▶ **Exercise goal**: Reproduce the material between the lines containing "at (994, 670)." and "center [761, 511].", inclusive, changing "Monthly" to "Weekly" and leaving all else as it stands.

▶ **Entries shown**:
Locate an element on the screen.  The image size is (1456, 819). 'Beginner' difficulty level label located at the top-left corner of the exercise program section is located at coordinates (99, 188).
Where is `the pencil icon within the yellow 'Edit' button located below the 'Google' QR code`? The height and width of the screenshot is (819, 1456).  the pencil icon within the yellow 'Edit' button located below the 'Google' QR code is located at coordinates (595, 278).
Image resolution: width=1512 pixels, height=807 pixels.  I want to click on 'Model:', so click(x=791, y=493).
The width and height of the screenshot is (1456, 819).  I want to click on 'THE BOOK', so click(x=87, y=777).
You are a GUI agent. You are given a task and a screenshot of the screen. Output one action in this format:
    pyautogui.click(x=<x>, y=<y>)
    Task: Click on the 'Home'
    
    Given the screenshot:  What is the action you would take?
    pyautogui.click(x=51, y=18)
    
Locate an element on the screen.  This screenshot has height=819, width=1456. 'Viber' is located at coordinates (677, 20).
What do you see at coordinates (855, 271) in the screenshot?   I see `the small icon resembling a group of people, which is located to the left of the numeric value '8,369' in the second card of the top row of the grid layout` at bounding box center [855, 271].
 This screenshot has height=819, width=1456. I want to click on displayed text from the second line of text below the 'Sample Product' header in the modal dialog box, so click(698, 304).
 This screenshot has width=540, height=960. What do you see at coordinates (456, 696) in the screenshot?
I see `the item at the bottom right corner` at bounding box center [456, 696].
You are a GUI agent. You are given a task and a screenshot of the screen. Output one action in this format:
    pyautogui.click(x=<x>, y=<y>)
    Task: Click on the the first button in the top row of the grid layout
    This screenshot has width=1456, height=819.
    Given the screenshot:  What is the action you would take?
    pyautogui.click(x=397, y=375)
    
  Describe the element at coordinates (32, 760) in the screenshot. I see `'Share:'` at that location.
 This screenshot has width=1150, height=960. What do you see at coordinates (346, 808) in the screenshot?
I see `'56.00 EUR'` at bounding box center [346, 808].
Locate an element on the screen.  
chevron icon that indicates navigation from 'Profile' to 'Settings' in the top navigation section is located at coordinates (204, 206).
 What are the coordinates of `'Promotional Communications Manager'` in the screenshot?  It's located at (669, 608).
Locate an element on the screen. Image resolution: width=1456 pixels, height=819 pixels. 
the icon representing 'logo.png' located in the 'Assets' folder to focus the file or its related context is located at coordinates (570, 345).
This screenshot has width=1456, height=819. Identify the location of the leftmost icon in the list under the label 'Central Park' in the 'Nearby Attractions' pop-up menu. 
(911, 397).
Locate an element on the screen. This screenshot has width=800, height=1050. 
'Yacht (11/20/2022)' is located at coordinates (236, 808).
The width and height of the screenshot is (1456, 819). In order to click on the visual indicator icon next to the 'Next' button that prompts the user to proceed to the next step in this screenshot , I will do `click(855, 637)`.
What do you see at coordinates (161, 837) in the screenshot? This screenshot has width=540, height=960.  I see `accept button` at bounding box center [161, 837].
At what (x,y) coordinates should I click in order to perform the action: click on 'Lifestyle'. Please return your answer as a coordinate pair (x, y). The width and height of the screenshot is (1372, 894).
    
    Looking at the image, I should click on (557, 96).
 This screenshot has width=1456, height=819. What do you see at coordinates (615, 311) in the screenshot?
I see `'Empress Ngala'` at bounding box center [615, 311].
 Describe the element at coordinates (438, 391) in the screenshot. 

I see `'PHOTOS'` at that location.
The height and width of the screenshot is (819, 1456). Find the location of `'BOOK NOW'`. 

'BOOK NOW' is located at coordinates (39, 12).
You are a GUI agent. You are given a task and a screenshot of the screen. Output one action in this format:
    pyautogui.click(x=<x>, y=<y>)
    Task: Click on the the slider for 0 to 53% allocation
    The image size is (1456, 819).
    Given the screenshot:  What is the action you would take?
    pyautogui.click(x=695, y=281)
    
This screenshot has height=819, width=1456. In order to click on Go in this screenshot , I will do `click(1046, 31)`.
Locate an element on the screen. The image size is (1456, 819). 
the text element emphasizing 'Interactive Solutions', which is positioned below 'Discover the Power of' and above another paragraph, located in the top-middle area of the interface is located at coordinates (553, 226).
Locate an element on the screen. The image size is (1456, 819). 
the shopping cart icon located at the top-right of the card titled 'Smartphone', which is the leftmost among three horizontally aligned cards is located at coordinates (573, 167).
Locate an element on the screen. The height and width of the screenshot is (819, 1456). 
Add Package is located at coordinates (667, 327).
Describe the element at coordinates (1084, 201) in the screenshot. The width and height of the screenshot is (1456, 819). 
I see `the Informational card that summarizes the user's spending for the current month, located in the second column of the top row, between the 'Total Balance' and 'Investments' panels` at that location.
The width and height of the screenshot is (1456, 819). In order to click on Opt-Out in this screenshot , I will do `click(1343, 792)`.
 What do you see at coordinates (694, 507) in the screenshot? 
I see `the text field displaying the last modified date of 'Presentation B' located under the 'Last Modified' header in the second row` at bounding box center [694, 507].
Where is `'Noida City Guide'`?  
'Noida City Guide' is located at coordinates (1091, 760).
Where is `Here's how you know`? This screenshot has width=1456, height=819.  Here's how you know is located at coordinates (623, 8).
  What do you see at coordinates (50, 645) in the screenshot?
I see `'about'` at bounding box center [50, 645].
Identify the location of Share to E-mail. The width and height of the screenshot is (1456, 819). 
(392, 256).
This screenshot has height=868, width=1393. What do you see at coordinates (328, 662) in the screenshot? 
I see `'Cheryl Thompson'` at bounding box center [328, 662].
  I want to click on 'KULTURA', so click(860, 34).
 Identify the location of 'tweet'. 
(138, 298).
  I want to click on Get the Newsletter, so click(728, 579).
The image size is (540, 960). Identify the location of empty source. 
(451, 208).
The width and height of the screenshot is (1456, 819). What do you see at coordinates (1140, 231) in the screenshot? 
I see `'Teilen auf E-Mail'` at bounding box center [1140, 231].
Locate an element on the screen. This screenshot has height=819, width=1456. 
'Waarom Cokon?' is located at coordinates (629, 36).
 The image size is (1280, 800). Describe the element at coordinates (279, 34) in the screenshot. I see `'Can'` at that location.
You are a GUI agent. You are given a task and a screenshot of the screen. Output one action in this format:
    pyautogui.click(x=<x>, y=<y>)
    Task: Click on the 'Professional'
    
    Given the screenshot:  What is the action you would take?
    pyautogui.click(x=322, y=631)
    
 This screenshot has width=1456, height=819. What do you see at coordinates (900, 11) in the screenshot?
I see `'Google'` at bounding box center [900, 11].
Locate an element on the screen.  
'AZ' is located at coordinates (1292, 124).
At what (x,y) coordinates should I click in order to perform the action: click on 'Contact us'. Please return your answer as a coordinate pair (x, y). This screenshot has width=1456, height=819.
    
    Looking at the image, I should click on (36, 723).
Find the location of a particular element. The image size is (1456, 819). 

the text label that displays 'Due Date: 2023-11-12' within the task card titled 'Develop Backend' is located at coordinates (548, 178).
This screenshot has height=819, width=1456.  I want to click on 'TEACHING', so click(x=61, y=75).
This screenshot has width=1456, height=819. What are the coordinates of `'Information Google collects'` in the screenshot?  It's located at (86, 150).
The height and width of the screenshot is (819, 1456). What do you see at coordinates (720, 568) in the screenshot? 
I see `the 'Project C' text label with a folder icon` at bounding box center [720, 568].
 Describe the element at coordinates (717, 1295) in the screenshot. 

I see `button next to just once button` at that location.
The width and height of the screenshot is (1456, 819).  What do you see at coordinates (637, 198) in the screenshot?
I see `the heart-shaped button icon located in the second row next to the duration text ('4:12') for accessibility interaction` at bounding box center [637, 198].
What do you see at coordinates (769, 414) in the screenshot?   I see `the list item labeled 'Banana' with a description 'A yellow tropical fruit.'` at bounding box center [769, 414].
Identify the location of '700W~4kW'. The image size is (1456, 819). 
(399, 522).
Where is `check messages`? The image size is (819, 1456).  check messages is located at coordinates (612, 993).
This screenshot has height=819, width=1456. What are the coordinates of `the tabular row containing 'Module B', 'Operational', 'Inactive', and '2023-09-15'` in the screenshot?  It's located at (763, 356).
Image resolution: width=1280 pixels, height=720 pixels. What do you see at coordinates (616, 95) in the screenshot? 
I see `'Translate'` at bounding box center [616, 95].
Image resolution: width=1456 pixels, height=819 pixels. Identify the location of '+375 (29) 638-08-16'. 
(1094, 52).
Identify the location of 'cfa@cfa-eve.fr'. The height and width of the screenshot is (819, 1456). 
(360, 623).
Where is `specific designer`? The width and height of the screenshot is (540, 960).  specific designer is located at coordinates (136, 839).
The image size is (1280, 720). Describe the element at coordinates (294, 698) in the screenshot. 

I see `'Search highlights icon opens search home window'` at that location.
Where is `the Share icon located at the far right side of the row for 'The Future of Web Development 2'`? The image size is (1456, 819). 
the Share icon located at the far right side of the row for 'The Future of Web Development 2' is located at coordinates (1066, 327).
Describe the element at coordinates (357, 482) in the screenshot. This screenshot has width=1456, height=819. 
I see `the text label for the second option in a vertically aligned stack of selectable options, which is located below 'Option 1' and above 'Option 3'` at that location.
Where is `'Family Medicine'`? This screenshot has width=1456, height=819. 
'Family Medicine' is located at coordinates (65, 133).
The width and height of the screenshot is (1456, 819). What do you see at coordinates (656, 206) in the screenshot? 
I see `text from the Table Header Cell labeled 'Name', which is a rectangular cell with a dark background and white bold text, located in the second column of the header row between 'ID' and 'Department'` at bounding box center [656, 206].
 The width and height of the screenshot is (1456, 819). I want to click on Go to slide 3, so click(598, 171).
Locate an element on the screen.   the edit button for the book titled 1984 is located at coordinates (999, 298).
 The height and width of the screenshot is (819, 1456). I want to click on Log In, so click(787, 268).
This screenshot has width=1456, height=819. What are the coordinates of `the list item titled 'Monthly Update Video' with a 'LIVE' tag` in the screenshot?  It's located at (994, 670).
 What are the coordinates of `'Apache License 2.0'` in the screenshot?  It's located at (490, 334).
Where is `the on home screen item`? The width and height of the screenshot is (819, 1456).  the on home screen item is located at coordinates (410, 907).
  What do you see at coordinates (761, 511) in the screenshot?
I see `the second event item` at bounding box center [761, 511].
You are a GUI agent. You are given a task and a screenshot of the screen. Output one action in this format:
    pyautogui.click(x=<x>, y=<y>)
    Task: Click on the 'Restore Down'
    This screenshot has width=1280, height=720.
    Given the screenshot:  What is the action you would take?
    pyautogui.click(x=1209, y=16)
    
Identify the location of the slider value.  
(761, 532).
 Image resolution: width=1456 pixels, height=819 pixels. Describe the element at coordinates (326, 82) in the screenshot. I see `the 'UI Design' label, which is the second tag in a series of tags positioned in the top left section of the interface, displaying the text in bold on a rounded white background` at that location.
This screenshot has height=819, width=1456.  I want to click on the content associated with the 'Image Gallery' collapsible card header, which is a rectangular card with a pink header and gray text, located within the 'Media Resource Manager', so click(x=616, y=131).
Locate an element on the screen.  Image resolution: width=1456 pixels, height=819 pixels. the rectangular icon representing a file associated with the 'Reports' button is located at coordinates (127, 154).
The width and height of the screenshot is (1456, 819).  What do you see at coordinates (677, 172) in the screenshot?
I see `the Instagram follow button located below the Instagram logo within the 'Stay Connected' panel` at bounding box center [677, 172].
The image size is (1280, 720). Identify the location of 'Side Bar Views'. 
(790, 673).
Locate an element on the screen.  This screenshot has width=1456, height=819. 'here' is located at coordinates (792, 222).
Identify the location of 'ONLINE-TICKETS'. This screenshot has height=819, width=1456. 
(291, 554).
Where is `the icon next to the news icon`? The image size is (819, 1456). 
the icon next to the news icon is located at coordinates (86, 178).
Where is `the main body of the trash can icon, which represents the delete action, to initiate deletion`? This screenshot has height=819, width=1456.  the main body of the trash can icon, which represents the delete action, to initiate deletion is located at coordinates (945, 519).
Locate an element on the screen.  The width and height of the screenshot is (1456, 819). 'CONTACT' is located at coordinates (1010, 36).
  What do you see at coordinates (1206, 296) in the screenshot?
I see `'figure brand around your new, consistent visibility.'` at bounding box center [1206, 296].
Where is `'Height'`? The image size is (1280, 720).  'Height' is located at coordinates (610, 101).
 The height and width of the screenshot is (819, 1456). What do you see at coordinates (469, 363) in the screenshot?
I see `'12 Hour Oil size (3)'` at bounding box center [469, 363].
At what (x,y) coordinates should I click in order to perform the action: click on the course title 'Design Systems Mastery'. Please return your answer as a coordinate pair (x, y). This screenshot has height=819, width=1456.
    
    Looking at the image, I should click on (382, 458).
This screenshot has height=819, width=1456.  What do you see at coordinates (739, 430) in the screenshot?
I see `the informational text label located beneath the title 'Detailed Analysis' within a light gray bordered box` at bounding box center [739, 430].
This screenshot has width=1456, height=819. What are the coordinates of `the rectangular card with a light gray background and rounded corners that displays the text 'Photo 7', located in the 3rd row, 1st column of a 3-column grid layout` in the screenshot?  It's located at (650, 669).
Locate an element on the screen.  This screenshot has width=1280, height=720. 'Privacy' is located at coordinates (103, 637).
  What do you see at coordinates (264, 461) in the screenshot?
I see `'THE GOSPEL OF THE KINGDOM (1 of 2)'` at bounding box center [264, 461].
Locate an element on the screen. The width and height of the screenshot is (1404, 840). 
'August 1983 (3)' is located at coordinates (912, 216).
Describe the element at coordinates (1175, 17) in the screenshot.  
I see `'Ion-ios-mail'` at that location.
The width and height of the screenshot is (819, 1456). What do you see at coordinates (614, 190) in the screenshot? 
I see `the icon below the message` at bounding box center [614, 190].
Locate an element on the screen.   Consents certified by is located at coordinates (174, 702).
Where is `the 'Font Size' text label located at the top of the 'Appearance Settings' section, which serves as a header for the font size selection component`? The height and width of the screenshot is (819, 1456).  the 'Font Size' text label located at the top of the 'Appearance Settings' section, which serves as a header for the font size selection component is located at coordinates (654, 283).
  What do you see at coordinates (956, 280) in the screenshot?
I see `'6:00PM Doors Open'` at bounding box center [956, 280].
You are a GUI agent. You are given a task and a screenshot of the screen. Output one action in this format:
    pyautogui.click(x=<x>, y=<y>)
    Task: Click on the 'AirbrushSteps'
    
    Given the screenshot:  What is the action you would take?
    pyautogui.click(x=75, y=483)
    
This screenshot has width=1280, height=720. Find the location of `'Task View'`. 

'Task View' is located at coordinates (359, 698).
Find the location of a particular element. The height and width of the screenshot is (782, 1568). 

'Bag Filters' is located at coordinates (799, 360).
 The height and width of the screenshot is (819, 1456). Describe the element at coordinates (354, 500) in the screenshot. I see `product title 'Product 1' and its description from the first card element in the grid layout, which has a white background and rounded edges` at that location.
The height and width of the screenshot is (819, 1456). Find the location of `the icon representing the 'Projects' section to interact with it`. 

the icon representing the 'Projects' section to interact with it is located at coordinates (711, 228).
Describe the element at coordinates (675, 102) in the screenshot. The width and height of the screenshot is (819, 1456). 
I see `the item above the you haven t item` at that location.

▶ **Written answer**:
This screenshot has width=1456, height=819. What are the coordinates of `the list item titled 'Weekly Update Video' with a 'LIVE' tag` in the screenshot?  It's located at (994, 670).
 What are the coordinates of `'Apache License 2.0'` in the screenshot?  It's located at (490, 334).
Where is `the on home screen item`? The width and height of the screenshot is (819, 1456).  the on home screen item is located at coordinates (410, 907).
  What do you see at coordinates (761, 511) in the screenshot?
I see `the second event item` at bounding box center [761, 511].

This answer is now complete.